Belief in Facts Doesn't Make them So!


In the last 30 years, the world has make a fundamental shift. The shift was so subtle, you may not have even noticed it. Let me net it out for you. If you are much over 30, you probably remember a time when if you wanted to know something, your sources for knowledge were: books, magazines, radio, and network TV (usually three channels).

So what, you ask? Here's what. Every one of those sources had a responsibility to do research into facts before reporting their findings. When your reporting is scrutinized by thousands or millions of people, it behooves you to get it right, so these providers of information go directly to the best sources available. If they are writing about a train wreck, they will talk to people who where there to gather first-hand evidence of what happened. They will talk with multiple such sources in order to corroborate information to make sure it is consistent. This type of research is painstaking and time-consuming, but the professionals we entrust to do it are paid to do the work.

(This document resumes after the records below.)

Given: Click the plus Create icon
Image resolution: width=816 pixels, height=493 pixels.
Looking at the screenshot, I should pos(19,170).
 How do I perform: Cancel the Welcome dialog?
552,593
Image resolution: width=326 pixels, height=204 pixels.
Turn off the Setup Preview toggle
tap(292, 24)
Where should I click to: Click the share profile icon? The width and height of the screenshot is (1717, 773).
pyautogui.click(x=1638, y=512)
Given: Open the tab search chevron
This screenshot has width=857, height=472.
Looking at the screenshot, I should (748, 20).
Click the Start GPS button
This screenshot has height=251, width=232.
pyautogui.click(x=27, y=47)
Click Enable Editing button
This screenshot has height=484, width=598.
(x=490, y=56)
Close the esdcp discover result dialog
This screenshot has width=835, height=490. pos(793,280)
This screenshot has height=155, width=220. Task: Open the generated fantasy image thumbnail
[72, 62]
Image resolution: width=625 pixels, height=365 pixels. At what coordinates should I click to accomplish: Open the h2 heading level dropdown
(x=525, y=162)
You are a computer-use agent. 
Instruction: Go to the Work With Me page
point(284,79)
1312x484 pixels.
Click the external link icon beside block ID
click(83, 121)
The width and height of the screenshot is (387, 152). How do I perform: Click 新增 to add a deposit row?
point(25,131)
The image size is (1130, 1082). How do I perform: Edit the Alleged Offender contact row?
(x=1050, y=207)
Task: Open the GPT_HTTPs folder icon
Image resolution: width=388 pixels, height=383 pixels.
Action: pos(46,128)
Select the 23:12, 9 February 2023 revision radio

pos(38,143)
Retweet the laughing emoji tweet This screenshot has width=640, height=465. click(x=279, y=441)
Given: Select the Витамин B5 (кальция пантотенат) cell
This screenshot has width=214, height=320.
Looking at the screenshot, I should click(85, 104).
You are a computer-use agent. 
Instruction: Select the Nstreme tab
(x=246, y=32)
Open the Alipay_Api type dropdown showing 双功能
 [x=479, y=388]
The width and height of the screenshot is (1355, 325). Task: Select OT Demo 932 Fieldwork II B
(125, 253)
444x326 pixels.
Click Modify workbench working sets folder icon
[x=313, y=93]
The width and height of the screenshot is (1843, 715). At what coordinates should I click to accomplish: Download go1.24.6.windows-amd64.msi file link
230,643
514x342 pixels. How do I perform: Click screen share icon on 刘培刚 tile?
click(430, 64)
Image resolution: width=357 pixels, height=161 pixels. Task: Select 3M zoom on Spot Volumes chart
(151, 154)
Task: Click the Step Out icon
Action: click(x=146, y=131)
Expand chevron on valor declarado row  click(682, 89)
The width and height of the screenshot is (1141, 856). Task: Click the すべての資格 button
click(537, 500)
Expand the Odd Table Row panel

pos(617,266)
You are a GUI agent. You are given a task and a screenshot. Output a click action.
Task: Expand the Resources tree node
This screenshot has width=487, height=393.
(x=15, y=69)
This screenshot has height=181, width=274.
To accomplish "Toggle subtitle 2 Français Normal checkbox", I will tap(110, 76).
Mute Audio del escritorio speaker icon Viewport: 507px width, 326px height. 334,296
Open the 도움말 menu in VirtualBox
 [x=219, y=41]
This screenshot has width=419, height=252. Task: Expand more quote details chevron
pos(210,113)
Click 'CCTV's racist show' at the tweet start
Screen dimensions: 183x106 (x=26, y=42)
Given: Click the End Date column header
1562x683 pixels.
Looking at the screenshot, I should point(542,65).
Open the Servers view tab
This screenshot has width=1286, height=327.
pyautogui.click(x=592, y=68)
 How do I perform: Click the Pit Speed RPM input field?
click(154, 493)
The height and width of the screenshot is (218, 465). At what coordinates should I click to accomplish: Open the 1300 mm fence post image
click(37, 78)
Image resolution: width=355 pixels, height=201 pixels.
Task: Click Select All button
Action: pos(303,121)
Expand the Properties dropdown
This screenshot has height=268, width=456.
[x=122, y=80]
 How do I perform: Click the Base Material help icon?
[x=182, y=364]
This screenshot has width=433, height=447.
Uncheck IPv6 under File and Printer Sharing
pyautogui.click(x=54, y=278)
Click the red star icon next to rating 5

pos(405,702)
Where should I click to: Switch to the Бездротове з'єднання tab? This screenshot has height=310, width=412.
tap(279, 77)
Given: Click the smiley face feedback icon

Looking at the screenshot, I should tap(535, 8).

What this meant is that we all gained our understanding of the world through the same lens of knowledge. We had fundamentally different views of how we should proceed then as we do today. I'm not talking about political or social philosophy here. I'm talking about the factual foundation upon which we build our beliefs.

Fast forward to the birth of social media and blog posts. Now, almost anyone on the planet can become a reporter of information. They have no professional guidelines. They have not professional training in reporting facts. They may not even have any interest in facts at all. Yet, their voices can be just as loud as that of network TV news (even louder when all then networks pick up their story and rebroadcast it).

What Can You Do?

What saves us is that there are still people and sources out there that have publicly committed themselves to doin the research and getting the facts from the source, just like in the good old days. Some of these sources may have a political bias and the spin they put on the facts they report might not agree with your philosophy. Fine! But, look at the facts. Learn to distinguish a fact from some unsubstantiated statement with no supporting evidence behind it.

I leave you with a classic example: Youth vampirism by Hollywood elites. Do you know where this rumor came from? Do you believe it? Might it be true? The answer is: I don't know if it's true or not and neither do you. You can either choose to believe it or not. However, before you decide, you might want to gather some facts. One site I like to use for checking on conspiracy type theories like this is Snopes. What Snopes will tell you about this particular example is that it started with an article containing a completely fabricated quote by Keanu Reeves. This is not to say there isn't evidence that the practice exists. There is. In fact, there was a company called Ambrosia that offered teenage blood transfused into people over 35 for large amounts of money. 

This story was reported in Huffington Post. They did the type of professional research that I've been talking about here and demonstrated that the guy that started this company is a "snake oil salesman" of the first degree. Read it for yourself. 

Get the facts! Learn what a real fact looks like and how to separate it from all the BS that comes your way. In our internet connected world, it is an essential skill.